Musk has been compared to Steve Jobs as a master showman, and he knows that Tesla’s valuation isn’t based on sales or any other traditional metric.

Whether Tesla Motors can meet its ambitious growth targets - not to mention support its high-flying stock price - may well depend on people like Jason Berkley.

I met Berkley this week when I dropped into a Tesla showroom in New York. The spare white-walled space could easily pass for one of the art galleries on either side of it, the art in this case being the single "signature red" Model S on the showroom floor. Several customers were stroking its sleek curves and sculptural door handles as I walked by.

Berkley was seated at a desk around the corner, and urged me to pull up a chair. With his scruffy beard, Levis and loose-fitting polo shirt, the 27-year-old graduate of Indiana University looked as if he'd walked out of Google's New York headquarters a few blocks away. Actually, he'd been working in wealth management before joining Tesla in November.

I gave him a simple but seemingly insurmountable task: Sell me a Tesla.

This was not just a journalistic stunt. I'm in the market for a new car since the lease on my current model expires this year. Like most car enthusiasts I know, I love the Tesla story: South Africa-born entrepreneur Elon Musk, now a U.S. citizen, reinvents the automobile with a zero emission, all-electric model that in performance, appearance, technology and comfort puts the legacy automakers to shame. Despite enormous skepticism, he takes his venture public, produces more cars than Tucker, Vector and DeLorean combined (to cite three of Tesla's legendary but failed predecessors), draws rave reviews from the automotive press, and makes a fortune as Tesla stock soars to dizzying heights. It's the American dream writ large.

Yes, I'd love to buy a Tesla. But a) I live in New York City and park in a public garage; b) I drive on weekends to a house in rural upstate New York, far from any current or planned Tesla charging station; c) I can afford only one car; d) I occasionally make longer car trips far beyond the Tesla range; and e) the base Tesla S costs $71,000 before rebates.
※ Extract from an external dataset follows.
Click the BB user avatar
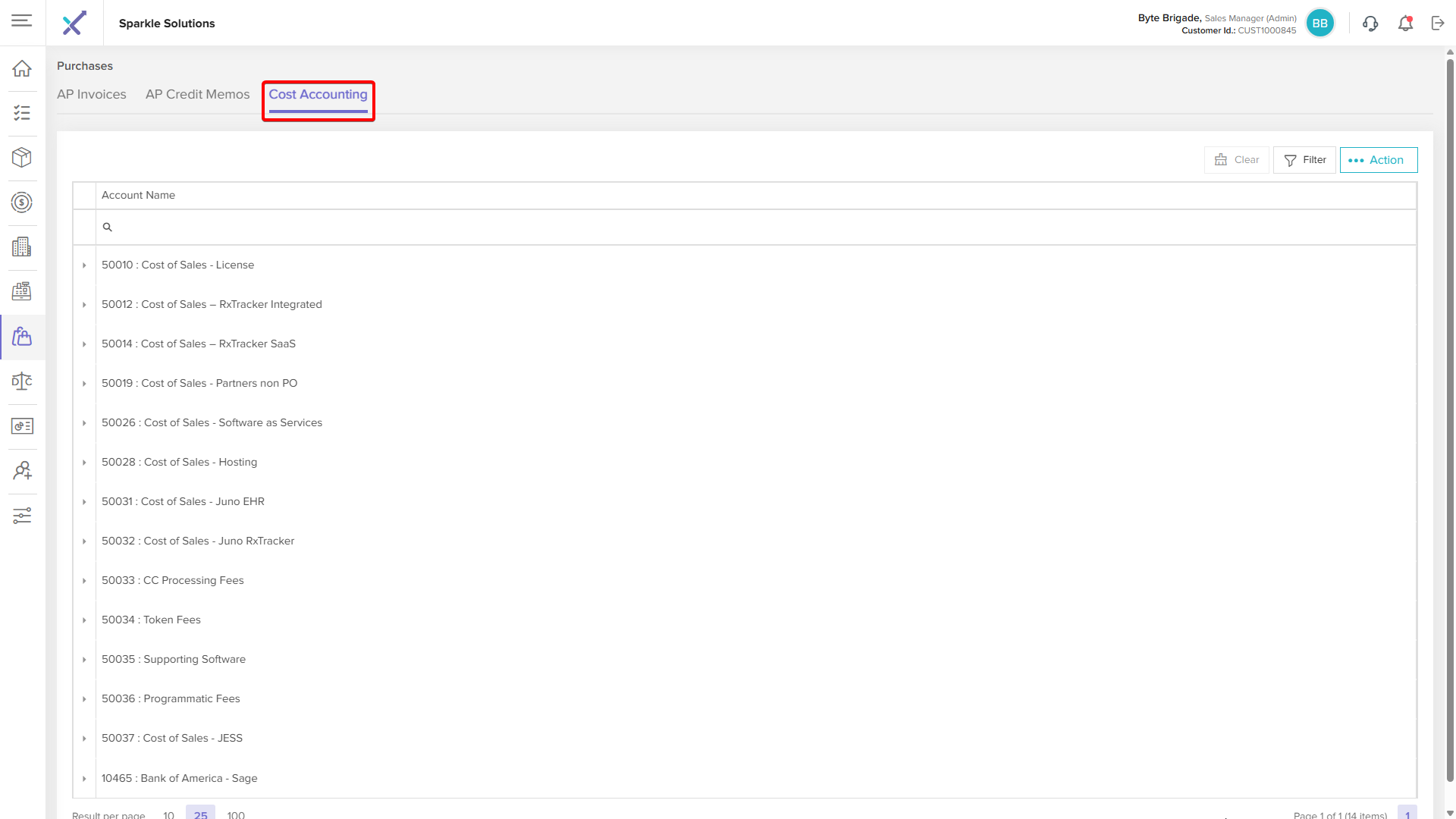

I'm hardly alone in facing such obstacles. Everyone who walks into a Tesla showroom has to be persuaded by someone like Berkley to become an early adapter - someone willing to take a gamble on a largely unproven $71,000 electric car that needs to be both reliable and safe.

I discussed the Tesla phenomenon this week with Adam Jonas, a managing director and the leader of Morgan Stanley's global auto research team, who agreed that getting potential customers past many of the same obstacles I face "is an important issue. The population that has the financial means and the motivation to buy this car tends to live in densely populated urban areas, where the parking and municipal infrastructures still aren't there. Tesla still has a lot of work to do to get into parking garages and get municipalities to install charging stations."

Berkley tackled the issues head-on as I raised them, and I liked that he said at the outset that the Tesla "might not work for you." With Google Maps on his screen, he calculated that the route from my parking garage to my house upstate was 88 miles. With a charging station installed in my barn, I could charge the battery overnight and comfortably make the 176-mile round trip, even with the lower-cost standard battery, which delivers an estimated range of 208 miles. Berkley said that if I adhered to 55 mph on the highway I was likely to get 230 miles.